大人しく渡された衣装を身に着ける。相変わらず丁寧な針仕事で着心地は文句のつけようがない。
姿見で確認してからカーテンの向こうに戻ると、二人の真剣な目とぶつかった。
「わたくしの軍服はどうしてもシルエットが直線的ですので、フィエンには逆に曲線的なシルエットになったら、私と並んだときに良いのではないでしょうか?」
「素晴らしいです、どんなイメージですの?教えてくださいませ!」
エリーの言葉に姉上の目が輝いた。
紳士服はどうしてもシンプルにそしてストイックなイメージがついて回る。
何か良いアイディアでも浮かんだのだろうか。
「例えば、シャツに少しドレープがあったほうがいいかしら……?」
「でしたら、タイはこちらのほうが……。
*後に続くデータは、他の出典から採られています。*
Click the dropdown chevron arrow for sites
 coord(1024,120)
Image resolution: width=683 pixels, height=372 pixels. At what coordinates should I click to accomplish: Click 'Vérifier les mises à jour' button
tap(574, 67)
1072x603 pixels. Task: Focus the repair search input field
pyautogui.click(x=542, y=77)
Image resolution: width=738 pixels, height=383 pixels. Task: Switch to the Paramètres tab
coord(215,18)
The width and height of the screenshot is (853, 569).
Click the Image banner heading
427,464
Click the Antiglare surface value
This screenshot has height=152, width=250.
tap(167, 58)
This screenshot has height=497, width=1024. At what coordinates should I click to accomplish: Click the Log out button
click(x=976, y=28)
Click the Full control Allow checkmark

」
オシャレに夢中になる女性は輝いている。
それから僕は小一時間着せ替え人形になるのだった。
「今回も良い品を選べましたわ。お義姉さま、ありがとうございました。」
「エリューシア様も目の付け所が斬新で、私も勉強になりました。」
ようやっと衣装を選び終わったので、休憩の時間を取ることにした。
「あとは、アクセサリーですわ。」
応接間でお茶を飲んでいると、エリーは言った。
「わたくし先日の夜会で学びましたの。アクセサリーは大事ですわ。ご令嬢方がどんなに目でフィエンを追っていても、わたくしとわたくしたちの手に輝く指輪を見るたびに残念そうに引いていきましたもの。」